* **Description of the task**
Write out the text of every entry below word for word, leaving out the pictures.

* **Exercise data**
+ + + + +

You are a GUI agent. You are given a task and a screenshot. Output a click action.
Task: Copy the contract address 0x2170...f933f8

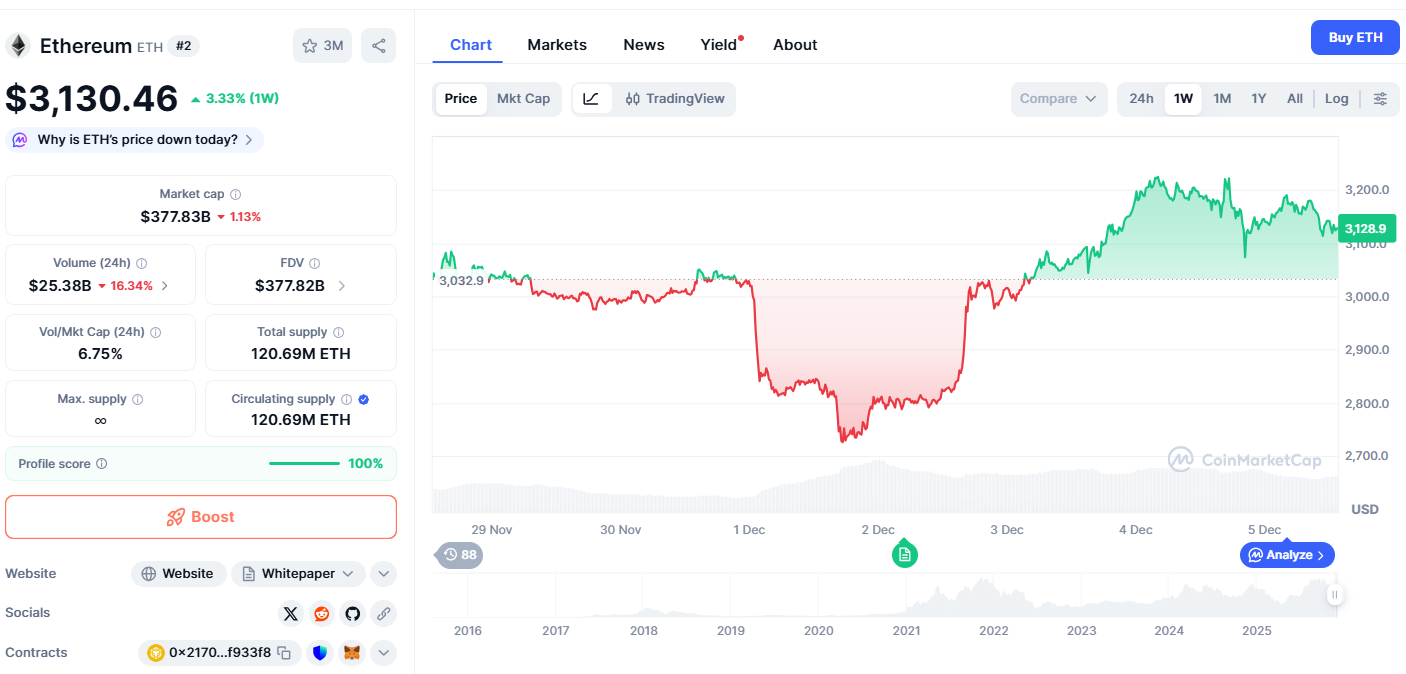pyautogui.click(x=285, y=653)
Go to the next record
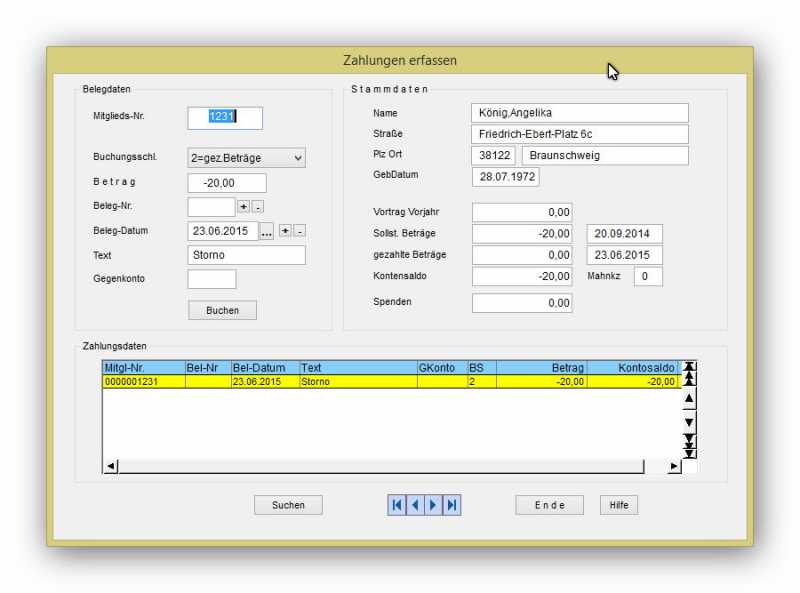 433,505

+ + + + +

* **Correct output**
You are a GUI agent. You are given a task and a screenshot. Output a click action.
Task: Copy the contract address 0x2170...f933f8

pyautogui.click(x=285, y=653)
Go to the next record
 433,505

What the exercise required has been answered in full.